Memorial garden plan for pioneering Mayo doctor
PLANS are in the pipeline to create a memorial garden commemorating Dr. Kathleen Lynn in south Mayo.
Cong Tidy Towns Committee propose developing the garden in the village in memory of the Mayo native who was a suffragette and chief medical officer in the Irish Citizen Army during the 1916 Rising.
Imprisoned after the rising, Kathleen Lynn was later instrumental in the opening of St. Ultan's Hospital in Dublin, which played a huge part in tackling the rages of TB, which was rampant at the time.

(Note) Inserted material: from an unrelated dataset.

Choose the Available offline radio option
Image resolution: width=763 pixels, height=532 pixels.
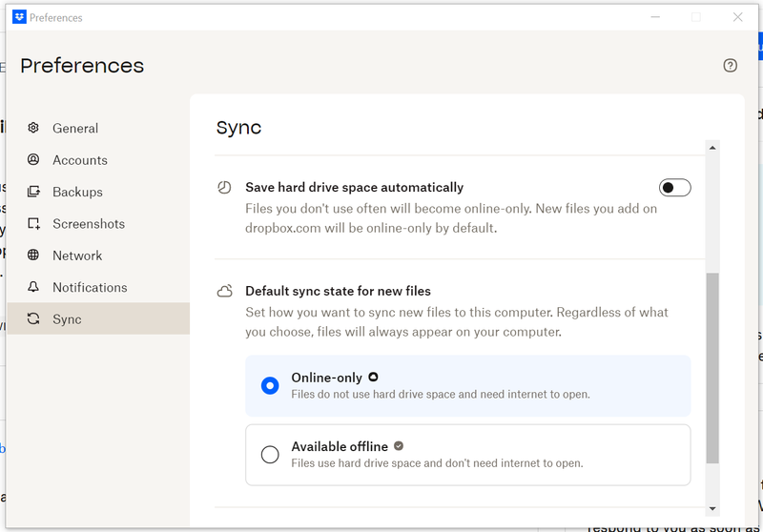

The memorial garden proposal was outlined to members of Mayo County Council's heritage committee in a report on the Decade of Centenaries programme in the county.
The point was made by county librarian Austin Vaughan that there is a campaign to have the new national children's hospital named after Kathleen Lynn, which the committee should support.
Born in Killala in 1874, Kathleen Lynn was so greatly affected by the poverty and disease among the poor that followed the years of the Great Famine that, aged 16, she decided to become a doctor.
She was chief medical officer of the Irish Citizens Army, based at City Hall, during the Easter Rising. Following her death in 1955, she was buried with full military honours for the role she played in the Rising at Deansgrange Cemetery, Dublin.